Tuesday, September 8, 2009

Agreement on Healthcare Reform

The healthcare debate continues front and center with every last group weighing in on what needs to change, what needs to stay the same. In fact I'd be willing to bet that for every position in favor of change or status quo you can find the opposing view from another group.

But there are some core principles that I think some level of agreement:
  • Elimination of Waste
  • Improve Patient Care
  • Care for Everyone (Life sustaining not lifestyle sustaining)
  • No one should be bankrupt paying for Care
Based on a totally unscientific poll with friends and colleagues who represent from both sides of the aisle there was agreement with the above principles. No doubt the devil is in the detail but if we can agree on some basic principles and start with agreement rather than disagreement perhaps there is some hope for much needed reform of our healthcare.
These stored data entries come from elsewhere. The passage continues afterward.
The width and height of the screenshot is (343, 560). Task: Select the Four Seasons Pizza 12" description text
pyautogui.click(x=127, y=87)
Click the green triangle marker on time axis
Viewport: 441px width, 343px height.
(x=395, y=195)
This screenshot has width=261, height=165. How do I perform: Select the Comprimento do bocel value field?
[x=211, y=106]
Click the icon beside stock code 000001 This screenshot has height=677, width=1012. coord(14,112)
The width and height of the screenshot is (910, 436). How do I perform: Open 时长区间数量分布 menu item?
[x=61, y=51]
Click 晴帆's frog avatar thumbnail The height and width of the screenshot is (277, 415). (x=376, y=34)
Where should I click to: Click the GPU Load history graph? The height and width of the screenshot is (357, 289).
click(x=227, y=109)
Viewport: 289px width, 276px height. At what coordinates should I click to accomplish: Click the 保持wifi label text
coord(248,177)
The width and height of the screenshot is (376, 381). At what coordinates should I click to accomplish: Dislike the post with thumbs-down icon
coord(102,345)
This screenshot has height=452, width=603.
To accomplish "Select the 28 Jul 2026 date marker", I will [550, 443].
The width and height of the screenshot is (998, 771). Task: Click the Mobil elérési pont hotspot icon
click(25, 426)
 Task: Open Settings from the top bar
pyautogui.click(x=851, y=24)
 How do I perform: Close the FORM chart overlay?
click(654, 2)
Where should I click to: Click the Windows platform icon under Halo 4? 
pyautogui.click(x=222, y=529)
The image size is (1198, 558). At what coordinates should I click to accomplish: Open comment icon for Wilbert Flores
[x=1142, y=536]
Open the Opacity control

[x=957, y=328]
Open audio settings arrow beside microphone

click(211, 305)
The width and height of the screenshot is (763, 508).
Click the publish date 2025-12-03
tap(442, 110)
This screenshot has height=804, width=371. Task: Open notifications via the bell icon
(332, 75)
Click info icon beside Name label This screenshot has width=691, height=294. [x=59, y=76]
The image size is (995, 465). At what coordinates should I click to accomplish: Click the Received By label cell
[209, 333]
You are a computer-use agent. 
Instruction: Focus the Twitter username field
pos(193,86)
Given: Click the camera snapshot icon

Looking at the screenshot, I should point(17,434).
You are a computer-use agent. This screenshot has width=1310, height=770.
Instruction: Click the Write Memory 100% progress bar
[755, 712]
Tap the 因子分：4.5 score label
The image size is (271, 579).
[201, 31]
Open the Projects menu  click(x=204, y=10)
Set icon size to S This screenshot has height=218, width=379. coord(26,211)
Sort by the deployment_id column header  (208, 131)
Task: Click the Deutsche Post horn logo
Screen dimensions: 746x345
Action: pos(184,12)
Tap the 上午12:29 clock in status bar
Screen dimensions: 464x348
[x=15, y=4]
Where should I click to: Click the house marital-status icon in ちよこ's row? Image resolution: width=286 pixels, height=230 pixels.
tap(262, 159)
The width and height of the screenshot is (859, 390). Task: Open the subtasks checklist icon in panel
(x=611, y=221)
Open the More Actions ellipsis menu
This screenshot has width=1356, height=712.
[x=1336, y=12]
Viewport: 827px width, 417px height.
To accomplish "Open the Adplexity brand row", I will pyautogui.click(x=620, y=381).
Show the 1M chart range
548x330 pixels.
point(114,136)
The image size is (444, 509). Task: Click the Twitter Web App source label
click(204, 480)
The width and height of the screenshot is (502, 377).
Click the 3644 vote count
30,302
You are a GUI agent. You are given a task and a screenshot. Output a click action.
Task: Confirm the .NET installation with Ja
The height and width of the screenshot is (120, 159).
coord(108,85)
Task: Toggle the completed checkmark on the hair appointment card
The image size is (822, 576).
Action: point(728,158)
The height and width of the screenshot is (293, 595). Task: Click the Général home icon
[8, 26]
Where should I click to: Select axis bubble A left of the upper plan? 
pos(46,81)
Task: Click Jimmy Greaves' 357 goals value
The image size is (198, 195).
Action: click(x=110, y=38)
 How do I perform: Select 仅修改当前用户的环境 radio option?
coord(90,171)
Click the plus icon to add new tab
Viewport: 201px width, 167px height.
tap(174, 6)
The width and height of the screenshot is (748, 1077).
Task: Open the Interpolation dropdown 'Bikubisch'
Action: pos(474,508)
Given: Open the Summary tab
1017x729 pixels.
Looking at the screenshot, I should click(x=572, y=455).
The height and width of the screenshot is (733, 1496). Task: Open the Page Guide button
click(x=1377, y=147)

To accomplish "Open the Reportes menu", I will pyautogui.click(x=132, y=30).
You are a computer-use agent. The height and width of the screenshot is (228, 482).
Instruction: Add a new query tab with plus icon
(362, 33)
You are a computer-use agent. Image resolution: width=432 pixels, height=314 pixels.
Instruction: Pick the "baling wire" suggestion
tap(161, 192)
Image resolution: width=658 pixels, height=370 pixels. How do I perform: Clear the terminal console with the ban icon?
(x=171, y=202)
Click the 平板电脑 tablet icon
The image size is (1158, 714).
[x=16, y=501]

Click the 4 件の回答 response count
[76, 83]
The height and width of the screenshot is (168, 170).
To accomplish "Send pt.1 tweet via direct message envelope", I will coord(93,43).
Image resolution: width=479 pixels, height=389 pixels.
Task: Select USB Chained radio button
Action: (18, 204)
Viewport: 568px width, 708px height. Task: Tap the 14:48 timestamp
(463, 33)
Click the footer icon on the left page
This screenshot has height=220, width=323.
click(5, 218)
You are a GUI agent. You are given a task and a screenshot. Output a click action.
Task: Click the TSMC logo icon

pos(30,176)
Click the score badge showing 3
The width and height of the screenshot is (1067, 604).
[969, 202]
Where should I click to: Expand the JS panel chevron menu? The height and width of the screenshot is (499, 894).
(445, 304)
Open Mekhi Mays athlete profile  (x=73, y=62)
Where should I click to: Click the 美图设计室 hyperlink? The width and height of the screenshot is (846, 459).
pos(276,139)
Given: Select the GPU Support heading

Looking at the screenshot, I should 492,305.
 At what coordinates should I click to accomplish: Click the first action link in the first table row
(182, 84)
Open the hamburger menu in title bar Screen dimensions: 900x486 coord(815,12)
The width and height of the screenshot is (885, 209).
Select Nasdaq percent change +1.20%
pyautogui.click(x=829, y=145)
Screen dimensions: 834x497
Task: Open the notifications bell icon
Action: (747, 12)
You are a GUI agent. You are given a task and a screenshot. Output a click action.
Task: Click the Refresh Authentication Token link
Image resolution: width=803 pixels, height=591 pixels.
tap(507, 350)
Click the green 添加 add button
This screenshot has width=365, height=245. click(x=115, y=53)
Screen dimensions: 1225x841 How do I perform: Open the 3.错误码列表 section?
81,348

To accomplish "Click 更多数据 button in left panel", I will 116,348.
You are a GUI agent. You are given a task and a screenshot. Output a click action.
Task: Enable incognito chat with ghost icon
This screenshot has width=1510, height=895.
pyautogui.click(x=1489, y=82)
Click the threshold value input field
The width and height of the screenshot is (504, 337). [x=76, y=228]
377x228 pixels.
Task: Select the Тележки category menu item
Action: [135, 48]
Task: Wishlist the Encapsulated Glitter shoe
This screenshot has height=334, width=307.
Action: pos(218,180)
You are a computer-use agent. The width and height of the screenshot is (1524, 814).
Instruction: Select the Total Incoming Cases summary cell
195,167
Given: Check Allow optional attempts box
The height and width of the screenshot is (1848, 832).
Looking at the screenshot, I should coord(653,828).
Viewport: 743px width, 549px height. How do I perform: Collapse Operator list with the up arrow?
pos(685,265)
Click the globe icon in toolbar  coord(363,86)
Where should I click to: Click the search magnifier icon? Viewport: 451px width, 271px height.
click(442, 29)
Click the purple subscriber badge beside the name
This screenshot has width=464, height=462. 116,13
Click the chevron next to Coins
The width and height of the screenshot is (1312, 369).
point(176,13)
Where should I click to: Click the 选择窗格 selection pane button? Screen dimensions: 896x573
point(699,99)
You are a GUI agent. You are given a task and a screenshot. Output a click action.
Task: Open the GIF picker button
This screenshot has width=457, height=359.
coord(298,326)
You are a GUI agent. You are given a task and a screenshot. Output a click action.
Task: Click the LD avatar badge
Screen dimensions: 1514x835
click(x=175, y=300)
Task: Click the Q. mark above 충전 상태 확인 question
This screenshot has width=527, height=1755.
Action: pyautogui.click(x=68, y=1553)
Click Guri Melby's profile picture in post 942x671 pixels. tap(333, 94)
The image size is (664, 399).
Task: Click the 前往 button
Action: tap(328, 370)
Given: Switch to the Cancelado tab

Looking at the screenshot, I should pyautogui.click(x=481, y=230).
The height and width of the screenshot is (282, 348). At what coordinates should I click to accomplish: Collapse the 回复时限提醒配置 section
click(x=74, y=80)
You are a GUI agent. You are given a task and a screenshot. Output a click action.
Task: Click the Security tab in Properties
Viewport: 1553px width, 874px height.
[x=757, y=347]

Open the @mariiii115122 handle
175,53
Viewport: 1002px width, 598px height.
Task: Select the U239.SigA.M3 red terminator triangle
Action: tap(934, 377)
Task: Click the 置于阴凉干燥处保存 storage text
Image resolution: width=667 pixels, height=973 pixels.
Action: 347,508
Each of these issues is complex and as I wrote in my other blog on a recent incident involving abuse of services for a bee sting it may seem obvious in this case but the problems arise when you look at cases that are not so obvious. The level of waste is staggering - based on this report from Price Waterhouse Coopers:
more than half of the $2.1 trillion spent on healthcare every year is
This is spread across many areas and reasons why but as they point out in looking at one large facility - John Hopkins which is representative of the complexities facing the other 4,500 hospitals around the US:
About 700 different organizations, health plans, and employers pay the bills at Johns Hopkins Health System in Baltimore. Each one has different rules about what’s eligible for payment, how much to pay and when to pay....Reducing the redundancies could save the hospital more than $40 million annually, and that’s only “numbers we could identify if we could just get computers talking to each other”
This is basic stuff and these savings alone could go along way to help pay for some of the proposed reforms that, on principle, we agree are desirable such as care for all. In the words of one reporter in the UK: US Healthcare - the Biggest waste of Money in the World. I might not go that far but the idea we are getting any degree of value for money. What is interesting in the breakdown shown is the public/private split of payment

Interesting since in this view it would appear that the number in the US is skewed so high in excess cost because of the Private Costs. Maybe focusing on fixing the excess cost int eh private system might be a place to start on cutting waste.

I look forward to hearing the President's address and hope he can focus on the areas we agree on and set a framework that unites people to overhaul the system for the benefit of everyone.

What do you think - can you agree on the principles above or are these even subject to disagreement?